Le chasseur de têtes se fait toutefois assez avare de commentaires dans les cas étudiés présentement par son organisation. Et pour cause… "C’est déjà assez difficile de les trouver. Je ne voudrais pas que les criminels sachent qu’on les poursuit et que du coup ils en profitent pour s’échapper." Ou encore que des mésaventures surviennent. Car l’impératif "motus et bouche cousue" du sexagénaire remonte à une affaire survenue il y a quelques années. À la fin de la décennie 70, un présumé criminel de guerre est mort dans un incendie suspect après que Krieger eut rendu publics son nom et son adresse…
Les détails de ces histoires ne sont ainsi révélés qu’aux organisations concernées. Grâce à ses façons de faire, il a été l’acteur principal, estime-t-il, dans l’expulsion de plus d’une quinzaine de criminels de guerre au cours des dernières années, sans compter l’aide qu’il a apportée dans "plusieurs autres cas". "Ce n’est pas rien", déclare-t-il en riant avant d’ajouter qu’il n’a pas peur des représailles…
Liste noire
Voici la liste noire des hommes les plus recherchés aux États-Unis par Richard Krieger pour crimes de guerre. Celle-ci a été diffusée dans quelques journaux américains et ces cas représentent les seuls dont il parle un peu plus ouvertement.
– Attila Szekely: ex-membre de la police secrète de Roumanie durant le règne de Ceausescu. Il a tenté d’entrer au Canada, mais il s’est vu expulser le 15 décembre 1999 en raison de son implication dans des cas de torture dans son pays d’origine. Cependant, il a réussi à passer la frontière américaine. Selon Krieger, il vivrait aujourd’hui à Miami et travaillerait dans une entreprise bien connue.

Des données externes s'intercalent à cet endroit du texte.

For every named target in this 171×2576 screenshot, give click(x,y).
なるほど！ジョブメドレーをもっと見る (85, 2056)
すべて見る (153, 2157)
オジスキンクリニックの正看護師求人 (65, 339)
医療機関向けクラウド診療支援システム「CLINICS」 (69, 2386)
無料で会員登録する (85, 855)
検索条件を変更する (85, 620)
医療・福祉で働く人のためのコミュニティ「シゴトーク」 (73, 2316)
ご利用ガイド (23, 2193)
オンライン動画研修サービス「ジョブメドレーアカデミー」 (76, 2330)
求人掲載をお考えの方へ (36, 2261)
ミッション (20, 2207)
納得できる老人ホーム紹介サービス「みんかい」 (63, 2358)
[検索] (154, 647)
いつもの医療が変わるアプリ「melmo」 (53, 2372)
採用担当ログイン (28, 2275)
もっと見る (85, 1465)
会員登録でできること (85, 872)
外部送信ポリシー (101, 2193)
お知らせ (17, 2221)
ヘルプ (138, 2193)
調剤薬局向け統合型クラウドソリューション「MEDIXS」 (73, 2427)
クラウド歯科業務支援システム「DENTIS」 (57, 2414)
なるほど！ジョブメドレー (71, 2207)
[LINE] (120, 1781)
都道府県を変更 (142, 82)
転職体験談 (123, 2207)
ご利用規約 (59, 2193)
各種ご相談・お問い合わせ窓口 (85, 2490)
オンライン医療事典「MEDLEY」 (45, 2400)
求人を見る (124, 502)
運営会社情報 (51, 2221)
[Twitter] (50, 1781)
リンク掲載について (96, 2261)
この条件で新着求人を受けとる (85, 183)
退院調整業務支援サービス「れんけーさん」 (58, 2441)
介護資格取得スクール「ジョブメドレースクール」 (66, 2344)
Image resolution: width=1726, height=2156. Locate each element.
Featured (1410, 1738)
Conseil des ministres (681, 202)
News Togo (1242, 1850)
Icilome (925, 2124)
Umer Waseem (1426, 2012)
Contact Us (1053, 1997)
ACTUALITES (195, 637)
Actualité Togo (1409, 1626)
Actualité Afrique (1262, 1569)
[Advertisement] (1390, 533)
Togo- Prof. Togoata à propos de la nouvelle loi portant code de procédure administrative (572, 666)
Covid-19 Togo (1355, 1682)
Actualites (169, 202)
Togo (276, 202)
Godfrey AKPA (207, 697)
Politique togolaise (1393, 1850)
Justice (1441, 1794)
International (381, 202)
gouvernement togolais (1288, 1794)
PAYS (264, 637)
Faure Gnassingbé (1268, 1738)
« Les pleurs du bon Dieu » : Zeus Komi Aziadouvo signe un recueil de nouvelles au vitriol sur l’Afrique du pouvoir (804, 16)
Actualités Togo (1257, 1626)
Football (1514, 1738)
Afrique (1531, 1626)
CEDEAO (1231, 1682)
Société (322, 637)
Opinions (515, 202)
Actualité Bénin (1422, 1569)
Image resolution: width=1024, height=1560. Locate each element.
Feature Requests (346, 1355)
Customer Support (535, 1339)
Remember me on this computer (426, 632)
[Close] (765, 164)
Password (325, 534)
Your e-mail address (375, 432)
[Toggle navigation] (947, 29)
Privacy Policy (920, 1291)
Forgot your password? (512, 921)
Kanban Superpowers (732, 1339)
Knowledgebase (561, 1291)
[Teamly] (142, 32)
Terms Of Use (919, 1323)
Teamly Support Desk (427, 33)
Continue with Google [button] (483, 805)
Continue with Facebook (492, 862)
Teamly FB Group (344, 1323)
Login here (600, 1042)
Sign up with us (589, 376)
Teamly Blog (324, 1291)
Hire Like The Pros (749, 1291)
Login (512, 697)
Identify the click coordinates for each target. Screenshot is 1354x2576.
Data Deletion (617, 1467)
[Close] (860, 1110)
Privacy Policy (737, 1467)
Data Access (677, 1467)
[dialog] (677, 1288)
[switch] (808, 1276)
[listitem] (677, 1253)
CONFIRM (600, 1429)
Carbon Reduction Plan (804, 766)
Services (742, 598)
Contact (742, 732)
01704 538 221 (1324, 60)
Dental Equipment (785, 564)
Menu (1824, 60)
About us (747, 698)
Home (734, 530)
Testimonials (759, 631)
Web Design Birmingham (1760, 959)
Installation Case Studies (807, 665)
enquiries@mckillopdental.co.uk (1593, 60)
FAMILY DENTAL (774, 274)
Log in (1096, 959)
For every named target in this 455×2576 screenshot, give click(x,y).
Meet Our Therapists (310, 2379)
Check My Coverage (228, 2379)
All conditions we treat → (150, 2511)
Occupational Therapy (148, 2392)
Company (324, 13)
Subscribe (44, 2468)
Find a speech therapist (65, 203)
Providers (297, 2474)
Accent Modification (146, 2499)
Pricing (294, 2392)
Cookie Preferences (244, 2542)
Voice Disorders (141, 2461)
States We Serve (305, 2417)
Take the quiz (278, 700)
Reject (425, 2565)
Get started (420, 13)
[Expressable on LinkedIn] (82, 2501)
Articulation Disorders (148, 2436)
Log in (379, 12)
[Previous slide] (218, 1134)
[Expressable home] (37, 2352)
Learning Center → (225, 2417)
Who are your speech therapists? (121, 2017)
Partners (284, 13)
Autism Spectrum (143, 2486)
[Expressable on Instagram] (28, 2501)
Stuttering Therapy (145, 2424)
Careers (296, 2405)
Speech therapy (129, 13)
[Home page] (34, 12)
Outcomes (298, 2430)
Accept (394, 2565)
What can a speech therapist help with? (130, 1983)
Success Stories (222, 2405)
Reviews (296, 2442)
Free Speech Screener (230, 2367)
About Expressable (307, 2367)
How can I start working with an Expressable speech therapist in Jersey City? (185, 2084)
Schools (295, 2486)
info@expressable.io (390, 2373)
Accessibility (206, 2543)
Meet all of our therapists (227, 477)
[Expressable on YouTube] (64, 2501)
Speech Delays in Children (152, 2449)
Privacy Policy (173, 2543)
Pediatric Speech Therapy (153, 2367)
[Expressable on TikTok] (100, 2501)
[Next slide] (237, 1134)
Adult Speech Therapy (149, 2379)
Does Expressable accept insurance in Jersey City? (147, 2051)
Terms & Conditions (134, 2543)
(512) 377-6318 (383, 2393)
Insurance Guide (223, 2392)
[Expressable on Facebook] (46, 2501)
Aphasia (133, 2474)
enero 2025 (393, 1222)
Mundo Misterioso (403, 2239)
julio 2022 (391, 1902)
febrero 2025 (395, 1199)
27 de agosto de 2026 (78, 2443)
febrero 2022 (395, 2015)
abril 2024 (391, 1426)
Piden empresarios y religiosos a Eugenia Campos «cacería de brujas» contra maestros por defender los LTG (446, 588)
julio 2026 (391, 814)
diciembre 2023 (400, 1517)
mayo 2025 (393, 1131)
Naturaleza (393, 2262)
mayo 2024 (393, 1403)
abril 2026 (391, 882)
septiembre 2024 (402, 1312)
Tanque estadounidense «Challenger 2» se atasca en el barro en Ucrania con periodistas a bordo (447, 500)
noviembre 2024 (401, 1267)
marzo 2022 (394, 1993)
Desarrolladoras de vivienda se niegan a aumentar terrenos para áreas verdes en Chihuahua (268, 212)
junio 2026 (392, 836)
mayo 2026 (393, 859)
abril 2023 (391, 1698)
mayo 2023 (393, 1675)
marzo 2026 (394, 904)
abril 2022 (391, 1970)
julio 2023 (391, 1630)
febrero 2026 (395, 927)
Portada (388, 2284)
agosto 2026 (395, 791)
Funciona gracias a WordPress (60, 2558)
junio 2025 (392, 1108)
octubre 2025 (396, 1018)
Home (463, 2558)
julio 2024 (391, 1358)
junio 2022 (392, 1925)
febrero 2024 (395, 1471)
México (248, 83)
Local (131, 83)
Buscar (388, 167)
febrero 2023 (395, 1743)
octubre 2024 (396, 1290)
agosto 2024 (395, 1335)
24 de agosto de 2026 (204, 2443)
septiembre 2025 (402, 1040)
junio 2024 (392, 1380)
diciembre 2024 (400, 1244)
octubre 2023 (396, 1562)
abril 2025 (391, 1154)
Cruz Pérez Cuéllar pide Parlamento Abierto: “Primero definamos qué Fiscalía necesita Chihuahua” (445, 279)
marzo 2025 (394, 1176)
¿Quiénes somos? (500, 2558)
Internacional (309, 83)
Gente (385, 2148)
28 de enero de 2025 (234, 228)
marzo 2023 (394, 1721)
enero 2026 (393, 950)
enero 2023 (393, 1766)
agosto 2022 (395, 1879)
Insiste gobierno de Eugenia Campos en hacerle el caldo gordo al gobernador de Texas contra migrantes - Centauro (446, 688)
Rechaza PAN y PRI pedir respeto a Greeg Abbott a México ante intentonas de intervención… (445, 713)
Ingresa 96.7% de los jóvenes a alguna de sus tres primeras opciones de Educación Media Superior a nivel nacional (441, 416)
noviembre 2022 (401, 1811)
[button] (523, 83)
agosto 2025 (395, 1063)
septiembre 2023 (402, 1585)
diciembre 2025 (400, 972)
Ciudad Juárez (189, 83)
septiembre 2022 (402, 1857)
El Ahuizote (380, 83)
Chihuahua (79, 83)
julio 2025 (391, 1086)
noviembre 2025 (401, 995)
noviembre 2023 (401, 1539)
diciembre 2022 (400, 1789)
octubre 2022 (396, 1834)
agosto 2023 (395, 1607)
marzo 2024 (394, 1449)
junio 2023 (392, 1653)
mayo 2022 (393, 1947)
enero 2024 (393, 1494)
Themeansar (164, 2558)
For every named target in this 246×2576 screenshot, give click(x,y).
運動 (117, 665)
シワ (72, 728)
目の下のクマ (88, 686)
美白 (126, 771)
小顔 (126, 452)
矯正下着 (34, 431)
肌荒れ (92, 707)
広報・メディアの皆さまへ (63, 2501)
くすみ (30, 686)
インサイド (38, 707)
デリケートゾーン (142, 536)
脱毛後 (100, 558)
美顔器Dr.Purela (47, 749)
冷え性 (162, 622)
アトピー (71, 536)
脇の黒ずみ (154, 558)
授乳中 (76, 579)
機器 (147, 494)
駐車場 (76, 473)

– Nikola Vuckovic: ancien garde d’un camp de concentration en Serbie accusé d’avoir torturé des prisonniers bosniaques. Vuckovic résiderait maintenant dans l’État de Géorgie et travaillerait dans une usine, d’après les informations de Krieger. En fait, selon ce dernier, il a reçu un statut de réfugié, affirmant faussement qu’il avait été victime de persécution durant la guerre.
– Roberto Guardado: ancien membre du corps militaire au Salvador entre 1988 et 1992 qui aurait torturé des civils et aurait été complice d’autres crimes dans une base de l’armée. Guardado a aussi essayé d’être accepté comme immigrant au Canada, mais sa demande a été refusée en raison de ses actes passés. D’après Krieger, il a bel et bien tenté sa chance aux États-Unis et aurait réussi. Reste à savoir où il se cache…
– Heriberto Mederos: ancien infirmier en chef d’un hôpital psychiatrique de Cuba qui a présumément fait subir des supplices (dont des chocs électriques) à bon nombre de patients victimes de maladie mentale. Selon Krieger, Mederos est arrivé aux États-Unis caché à bord d’un bateau. Il a épousé une Américaine en 1993 et est donc devenu citoyen américain, ce qui lui permet d’habiter à Miami. Krieger, des victimes et des groupes de défense des droits humains tentent actuellement de le faire expulser et juger.
– Juan Lopez Grijalva: ancien chef de la police secrète du Honduras responsable de raids meurtriers en 1982. D’après Krieger, il vivrait maintenant à Sweetwater en Floride, abusant d’un statut spécial d’immigrant accordé par les autorités américaines pour venir en aide… aux victimes de l’ouragan Mitch survenu en 1999.
– Armando Fernandez-Larios: ex-officier de la police secrète chilienne. Il est accusé d’avoir participé activement au raid qui aurait entraîné la mort de 72 prisonniers politiques sous le régime du dictateur Augusto Pinochet. Selon Krieger, il travaillerait maintenant dans une galerie d’art à Miami.